Work out how many lines in the entries below contain the string "computer". Reply with that figure alone.
◇ ◇ ◇ ◇ ◇
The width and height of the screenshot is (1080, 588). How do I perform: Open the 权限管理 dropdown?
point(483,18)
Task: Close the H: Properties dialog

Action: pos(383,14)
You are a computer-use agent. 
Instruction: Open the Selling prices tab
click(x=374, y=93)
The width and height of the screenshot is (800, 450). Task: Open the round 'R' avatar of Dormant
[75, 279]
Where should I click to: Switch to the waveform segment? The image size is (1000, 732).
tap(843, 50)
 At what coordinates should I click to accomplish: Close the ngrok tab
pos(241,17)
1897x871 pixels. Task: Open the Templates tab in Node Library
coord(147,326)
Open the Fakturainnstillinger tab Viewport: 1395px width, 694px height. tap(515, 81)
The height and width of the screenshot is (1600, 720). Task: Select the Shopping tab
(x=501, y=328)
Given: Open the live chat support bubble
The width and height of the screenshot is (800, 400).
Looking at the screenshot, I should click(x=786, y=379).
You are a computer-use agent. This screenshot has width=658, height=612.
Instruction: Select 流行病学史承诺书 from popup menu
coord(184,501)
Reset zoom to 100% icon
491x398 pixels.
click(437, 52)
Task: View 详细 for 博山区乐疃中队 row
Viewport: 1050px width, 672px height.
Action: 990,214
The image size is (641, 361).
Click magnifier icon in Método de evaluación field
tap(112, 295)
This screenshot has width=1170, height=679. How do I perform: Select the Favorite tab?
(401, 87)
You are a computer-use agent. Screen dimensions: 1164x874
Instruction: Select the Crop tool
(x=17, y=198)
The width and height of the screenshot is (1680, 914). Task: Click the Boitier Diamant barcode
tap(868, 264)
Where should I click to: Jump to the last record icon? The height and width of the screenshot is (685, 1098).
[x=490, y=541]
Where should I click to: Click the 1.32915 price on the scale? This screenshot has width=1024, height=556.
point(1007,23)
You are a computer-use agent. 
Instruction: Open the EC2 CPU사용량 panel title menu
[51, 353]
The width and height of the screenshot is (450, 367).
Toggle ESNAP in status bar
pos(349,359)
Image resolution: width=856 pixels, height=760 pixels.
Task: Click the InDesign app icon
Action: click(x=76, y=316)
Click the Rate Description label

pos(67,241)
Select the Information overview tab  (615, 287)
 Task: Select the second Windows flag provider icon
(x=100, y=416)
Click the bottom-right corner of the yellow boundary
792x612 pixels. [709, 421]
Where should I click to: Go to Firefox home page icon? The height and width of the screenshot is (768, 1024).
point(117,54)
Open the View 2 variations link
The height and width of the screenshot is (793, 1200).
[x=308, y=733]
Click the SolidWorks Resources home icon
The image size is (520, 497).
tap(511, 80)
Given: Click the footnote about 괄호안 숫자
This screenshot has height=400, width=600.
◇ ◇ ◇ ◇ ◇
» **Expected answer**:
4